A medida que continuaba el resto del año escolar, me sentí más incómodo. Dejé el equipo de lacrosse, dejé de ir a la práctica de la banda y apenas salí con los pocos amigos que tenía. En el gran esquema cósmico de las cosas, todo parecía inútil. La muerte era un acontecimiento frecuente en el hogar de ancianos y mis compañeros de trabajo pensaban que yo era emocionalmente inmune. Pero estar rodeado de octogenarios moribundos semanalmente tuvo un impacto insidioso en mi salud mental. Mi trabajo de fin de semana sirvió como un recordatorio constante de mi inminente mortalidad. Ese recordatorio pronto floreció en una ansiedad obsesiva y malsana.

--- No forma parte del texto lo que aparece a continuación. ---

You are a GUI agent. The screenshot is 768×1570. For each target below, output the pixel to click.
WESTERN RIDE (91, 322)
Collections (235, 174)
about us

Mis padres tomaron nota cuando me negué a salir de su sótano durante el verano siguiente. Siempre fui un niño nervioso y sensible, aterrorizado por las tormentas eléctricas y los fuegos artificiales hasta bien entrada la adolescencia. Sin embargo, siempre hablé sobre mis fobias y ansiedades. "¡Espero que ese globo no explote!" "¿Qué pasa si llueve mientras estamos afuera?" Estas eran quejas comunes a las que estaban acostumbrados a escuchar. Incluso si reaccioné exageradamente con un chillido o un grito, a un ruido en el cielo, al menos reaccioné. Ahora me quedé en la cama, acurrucado bajo las mantas, sin deseos de salir de los confines de mi acogedora habitación.
Mi nueva quietud confundió a mamá y papá. Ya no me quejaba mucho de nada y no era yo sin mi voz. Después de meses de abatirme, me convencieron de que acudiera a un terapeuta y, para ser honesto, no necesité tanta persuasión. Estaban tan confundidos como yo acerca de mi estado depresivo y concertaron una cita con quienquiera que fuera. tomaría nuestro seguro, y salí de pura desesperación sin nada que perder y toda la vida para ganar.
Si no fuera por su intervención, probablemente todavía estaría en la cama. Ver a un médico fue el primer paso en un camino largo y complicado hacia la recuperación. Tener un diagnóstico de depresión clínica fue una reivindicación. Tener una receta para Paxil fue, para mí, milagroso. Saber que es la química de mi cerebro y no mi carácter lo que me impide sentir algo es el mayor consuelo de todos.
Desde mis años de escuela secundaria, la depresión ha estado presente en mi vida en diversos grados. A veces me mantienen a raya durante meses, otras veces son provocados por factores estresantes en mi vida. No hay cura, pero hay tratamientos, a los que estoy accediendo e investigando constantemente.
Probablemente siempre tendré que tomar pastillas y hablar con terapeutas, pero eso es mucho mejor que la alternativa. Ahora, cuando recibo noticias tristes, me siento aliviado de poder llorar.
Si usted o alguien que conoce se siente deprimido y necesita ayuda, dígaselo a un padre, maestro, médico u otro adulto de confianza y busque más recursos útiles. aquí.¡Usted no está solo!